Commitee: Lisa Davidson (co-chair), Frans Adriaans (co-chair), Shigeto Kawahara (Keio University), Gillian Gallagher, Maria Gouskova
The primary goal of this dissertation is to investigate how signal-based and knowledge-based mechanisms interact during speech production and perception. Signal-based mechanisms refer to processes that affect low-level phonetic implementation in the acoustic signal. Knowledge-based mechanisms encompass lexical knowledge as well as sublexical grammatical knowledge such as syllable structure and phonotactic probability. The focus of this dissertation is on phonotactic predictability and how phonotactic knowledge affects the production and perception of a target segment’s phonetic cues.
The case in study is Japanese high vowel devoicing, where the two high vowels of the language /i, u/ lose their phonation when between two voiceless consonants. The phonotactic distribution of Japanese is such that only one of the two high vowels can occur after certain consonants, while both high vowels can occur after others, leading to different levels of phonotactic predictability. There are two experiments and one computational modeling component to this dissertation, with a chapter devoted to each.

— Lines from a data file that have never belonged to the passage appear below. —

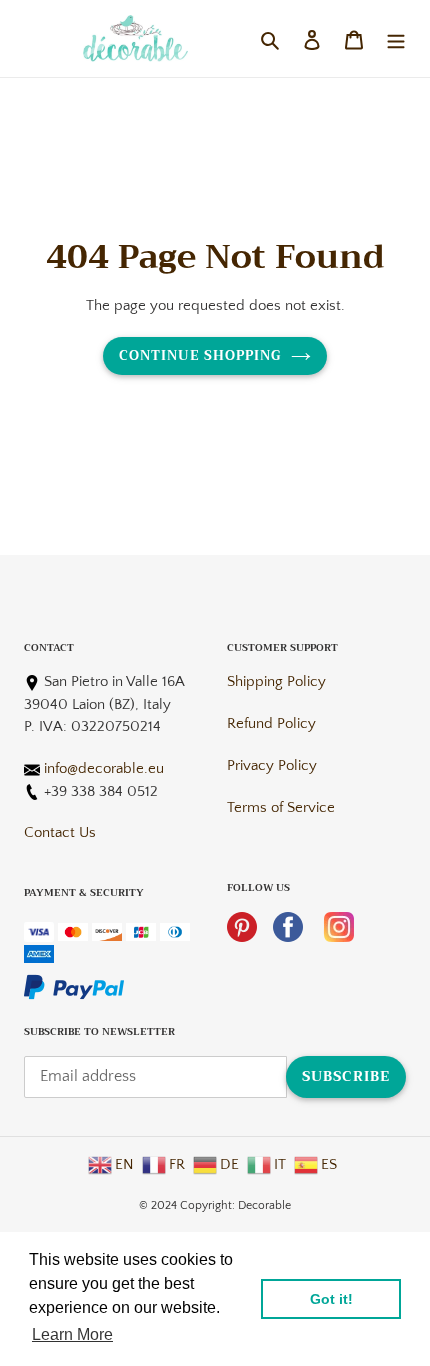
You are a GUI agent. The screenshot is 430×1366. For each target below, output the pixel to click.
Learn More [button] (72, 1334)
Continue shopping (200, 355)
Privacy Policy (272, 765)
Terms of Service (281, 807)
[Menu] (396, 38)
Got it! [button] (331, 1299)
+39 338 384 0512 (101, 791)
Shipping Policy (276, 681)
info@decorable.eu (104, 768)
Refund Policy (271, 723)
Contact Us (60, 832)
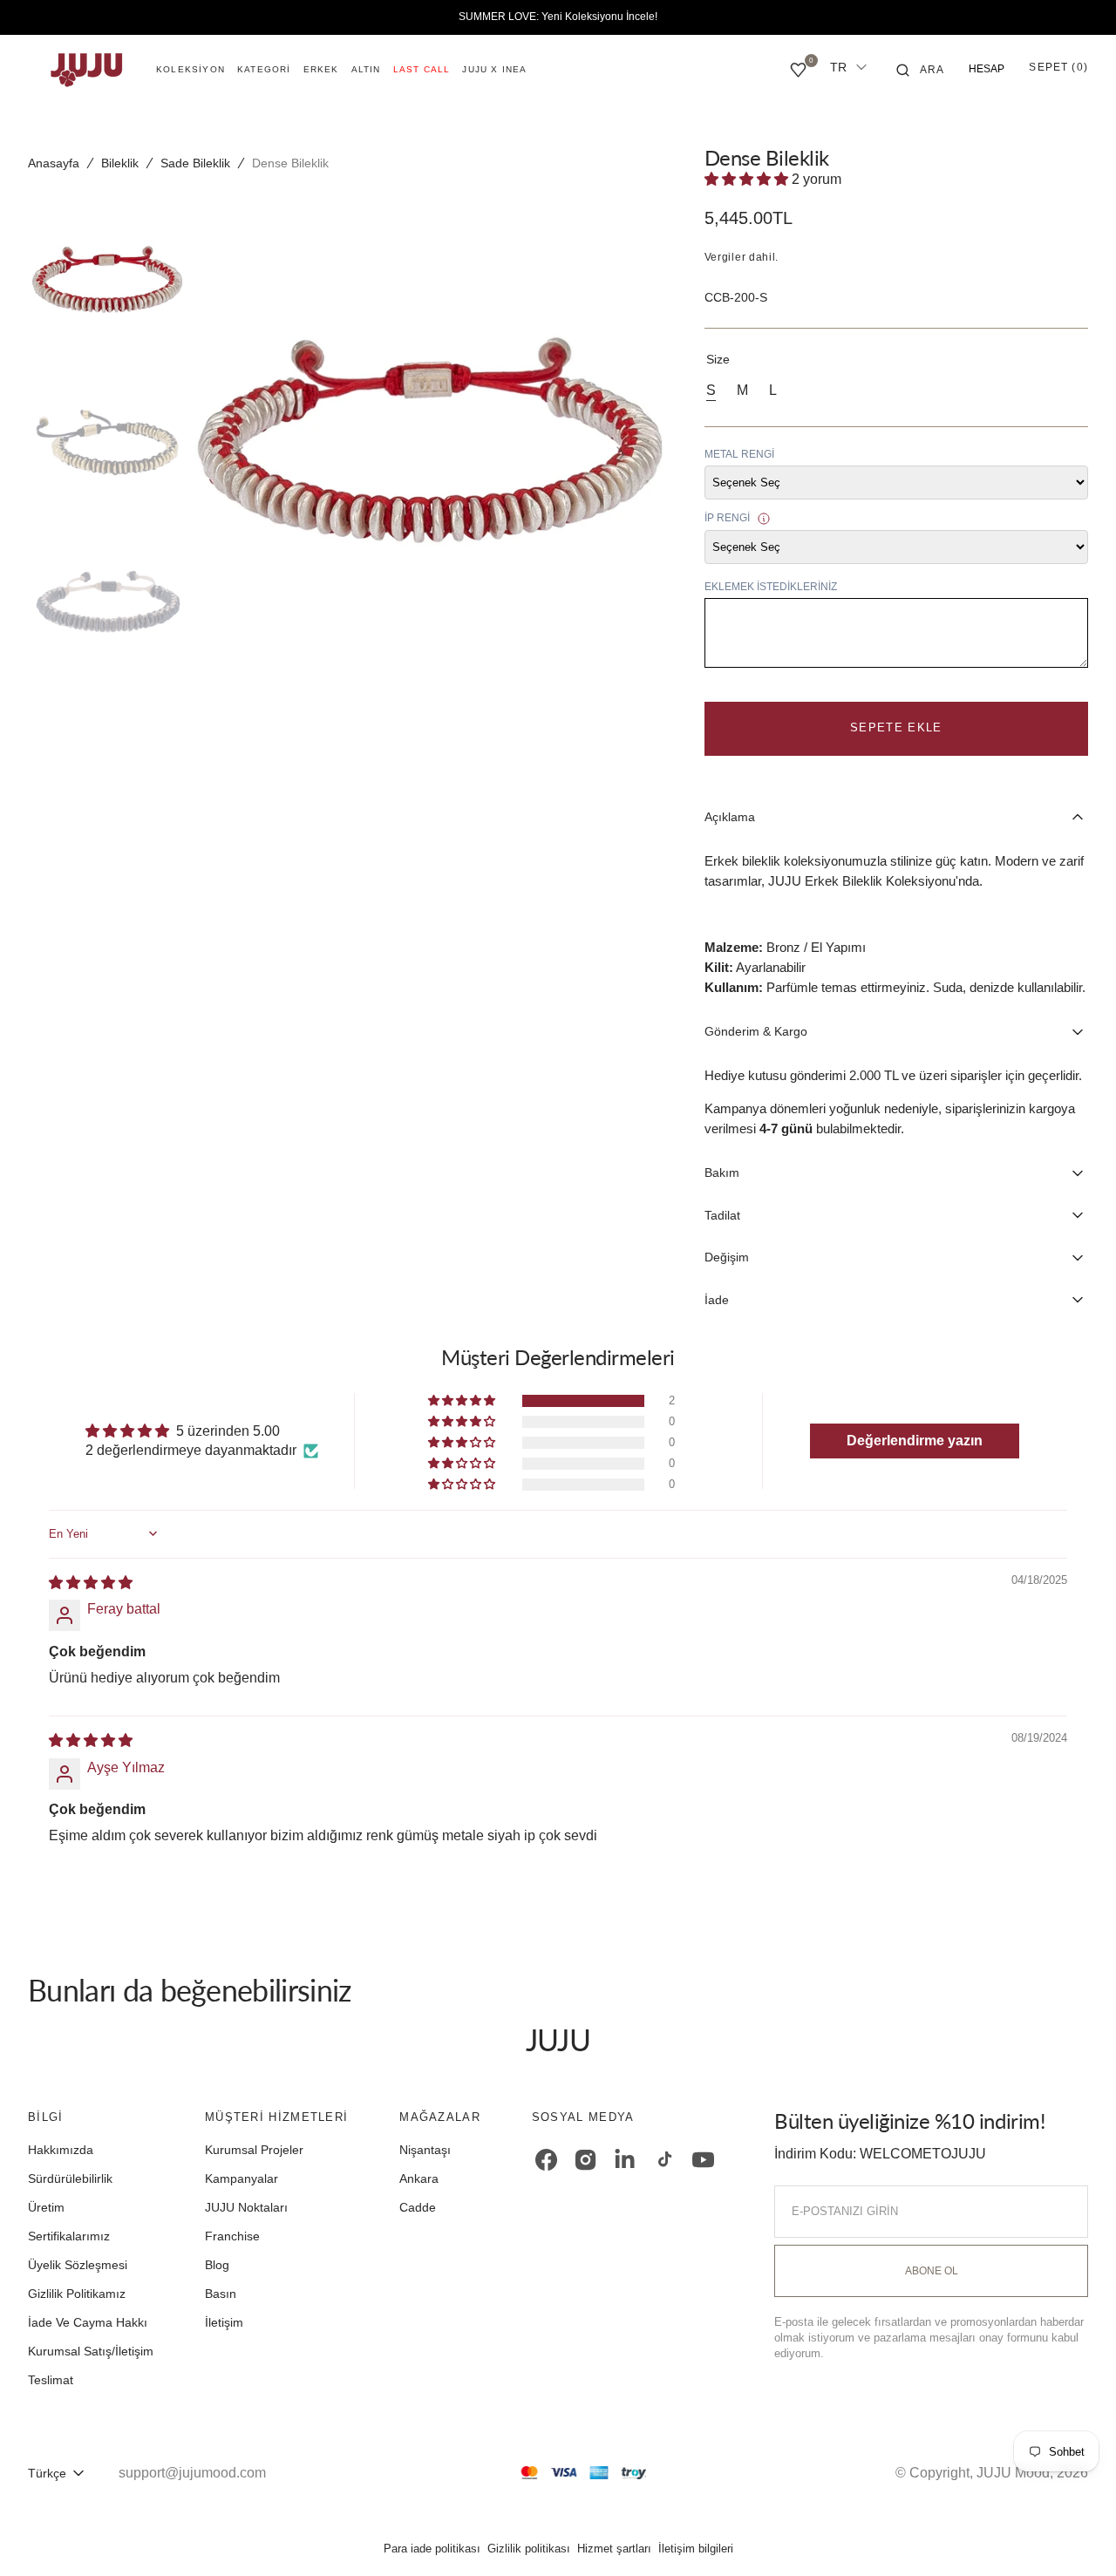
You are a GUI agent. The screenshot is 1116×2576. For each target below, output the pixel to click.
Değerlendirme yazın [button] (915, 1440)
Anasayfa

Both experiments and the computational model utilize information from the Corpus of Spontaneous Japanese.
Chapter 1 lays the groundwork for the dissertation by discussing works related to signal-based and knowledge-based processes and works on Japanese high vowel devoicing, defining essential terminology, and delimiting the scope of research.
Chapter 2 provides an overview of works that discuss the phonotactic structure of Japanese before presenting the experiments and computational model. Japanese is well-known for its strong CV preference, but high vowel devoicing often results in consonant clusters that seemingly violate this very preference. I propose that Japanese phonotactics and high vowel devoicing apply at different phonological levels, thereby reconciling the apparent conflict.
Chapter 3 presents a production experiment which shows that phonotactically predictable high vowels are deleted as a consequence of devoicing while unpredictable high vowels retain their oral gestures to colour the burst/frication noise of the preceding consonant to aid perceptibility.
Chapter 4 presents a perception experiment that builds on the production experiment results. Similar to the production experiment results, where the amount of phonetic cues of a devoiced vowel are modulated depending on the predictability of the vowel, listeners are also shown to be attentive to high vowel cues in unpredictable environments but not in predictable environments.
Chapter 5 presents a simulated learner as an attempt to model how the process of high vowel devoicing and its effects on the perception of high vowels can be captured through data-driven constraint induction. The model is trained on data from the Corpus of Spontaneous Japanese and induces lexicon-based rules as well as lexicon less phonotactic constraints.
Chapter 6 concludes the dissertation by summarizing the findings from Chapters 2 through 5 and making suggestions for future work.